Certainly Muskegon Heights would have thrived. The Tigers advanced to the Class C state semifinals this year, even without the coach and players who transferred. They might have been a shoo-in for a state championship if everyone had stayed.

But would the Big Reds have been state champs? Would Thrower have been named “Mr. Basketball” at a Class C school?

It seems as though the Muskegon Heights crisis – which resulted in the transformation of the district into a public charter school – may have been a huge blessing for two basketball programs.

As stated, Heights is doing just fine with the players who stayed. But Muskegon ended up with a very special blend of players who clicked beyond anyone’s dreams, and could very well be one of the best prep basketball teams in the history of the state.

There they were – Thrower, William Roberson, Joeviair “Hiphop” Kennedy and Jordadan Waire from Muskegon Heights forming a perfect combination with a Big Red original like Deyonta Davis (not to mention many other key contributors).

Only fate brought them together on the same team, at a high school that hadn’t been a major basketball power in a very long time.

The key to it all is obviously Guy. He was the right coach to guide this talented mix of Muskegon and Muskegon Heights players.

Guy may come across as strict at times, but he’s a man of deep faith who loves his players, and it showed this season.

Guy’s type of passionate leadership is indispensable at an inner-city school like Muskegon. A lot of the young athletes grow up in rough neighborhoods where they are surrounded by crime, drugs and pressure to become involved with the wrong type of peer groups.

Guy saw the potential in his team – from a basketball and human perspective – and kept his players on the right track. That’s not always easy to do.  Just look at this year’s Muskegon Heights team, which lost two starters on the eve of the season opener when the boys allegedly robbed a cab driver at gun point.

Nobody is suggesting Heights coach Del Stewart could have done anything to prevent that. He actually deserves a great deal of credit for saving the Tiger program and maintaining its level of quality, despite that unforeseen setback.

But Guy managed to keep a team full of talented players intact, working together unselfishly on the court, and out of the way of trouble.

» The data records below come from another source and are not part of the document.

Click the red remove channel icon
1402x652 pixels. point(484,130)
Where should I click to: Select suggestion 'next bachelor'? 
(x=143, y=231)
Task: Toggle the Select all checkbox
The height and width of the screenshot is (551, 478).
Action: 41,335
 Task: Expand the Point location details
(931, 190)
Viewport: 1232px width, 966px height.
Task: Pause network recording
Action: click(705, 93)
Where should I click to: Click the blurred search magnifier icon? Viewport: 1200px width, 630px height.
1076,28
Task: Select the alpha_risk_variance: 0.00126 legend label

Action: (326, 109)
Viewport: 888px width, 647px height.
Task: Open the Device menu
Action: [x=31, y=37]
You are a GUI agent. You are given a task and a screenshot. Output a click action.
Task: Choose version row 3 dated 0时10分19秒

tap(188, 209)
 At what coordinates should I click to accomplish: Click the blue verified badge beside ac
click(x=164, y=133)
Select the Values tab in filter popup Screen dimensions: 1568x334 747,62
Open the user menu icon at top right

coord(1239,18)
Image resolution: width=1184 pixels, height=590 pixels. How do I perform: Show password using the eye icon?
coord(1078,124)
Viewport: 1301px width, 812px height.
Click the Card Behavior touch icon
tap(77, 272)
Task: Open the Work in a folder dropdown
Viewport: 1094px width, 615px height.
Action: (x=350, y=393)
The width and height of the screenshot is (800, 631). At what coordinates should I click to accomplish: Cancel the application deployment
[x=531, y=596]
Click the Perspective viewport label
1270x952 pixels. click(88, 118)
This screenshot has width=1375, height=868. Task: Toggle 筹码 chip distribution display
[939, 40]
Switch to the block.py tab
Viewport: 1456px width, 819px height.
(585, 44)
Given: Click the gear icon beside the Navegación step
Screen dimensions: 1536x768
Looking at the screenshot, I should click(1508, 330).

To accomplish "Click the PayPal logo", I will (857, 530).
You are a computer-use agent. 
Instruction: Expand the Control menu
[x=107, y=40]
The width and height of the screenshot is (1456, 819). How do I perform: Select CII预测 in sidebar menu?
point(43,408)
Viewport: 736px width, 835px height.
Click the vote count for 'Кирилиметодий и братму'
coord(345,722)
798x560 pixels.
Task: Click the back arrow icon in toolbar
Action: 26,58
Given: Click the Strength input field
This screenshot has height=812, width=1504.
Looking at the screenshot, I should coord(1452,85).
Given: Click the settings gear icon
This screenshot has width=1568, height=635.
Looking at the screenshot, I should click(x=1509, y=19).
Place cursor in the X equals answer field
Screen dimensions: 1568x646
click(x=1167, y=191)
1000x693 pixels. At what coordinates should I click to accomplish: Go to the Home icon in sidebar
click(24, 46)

His careful and caring guidance of this team had an  enormous impact, as the players themselves admit.

In the press conference after the Big Reds’ championship win, Thrower called Guy “another father” figure to him and his teammates. He talked about how Guy held this team accountable, but was always willing to be there when needed.

“I been playing for coach since I came out of the 8th grade and we have a bond and a relationship,” said Thrower, who also played for Guy at Muskegon Heights. “He’s like another father, he looks after me on and off the court and he’s going to continue to do that even after high school. That’s what’s good about him.”

Perhaps Guy’s secret to success – what drove him to work so hard on behalf of the kids in his charge – is his faith in God.

After Saturday’s game, Guy talked about a spiritual aspect that many people are afraid to discuss in the public world today.

“We want to give God the glory for this championship,” he said. “It’s been a long time coming for us. (Muskegon has) been trying to climb this mountain for years.
“God placed this opportunity before us for a reason and I believe he ordained this, this is why we’re here.”

The players, of course, deserve credit for listening to their coach and other mentors and reaching the pinnacle of success. That goes for the players at Muskegon and Muskegon Heights.

At one point or another, we are all called upon by leaders to rise above the masses and do something extraordinary in life. Most of us fall short.

Despite the potential obstacles in their daily lives, these kids got it done.

It’s a testament to good coaching, leadership, caring and faith. Talent is common. Talented groups that attain greatness are rare.

So we salute the young athletes of Muskegon High School (and Muskegon Heights), who made this basketball season so exceptional and inspirational.

They showed us all that nothing is beyond reach, as long as you keep your eyes on the prize, listen to those who are there to guide you, and refuse to quit until the trophy is safely installed in the school case.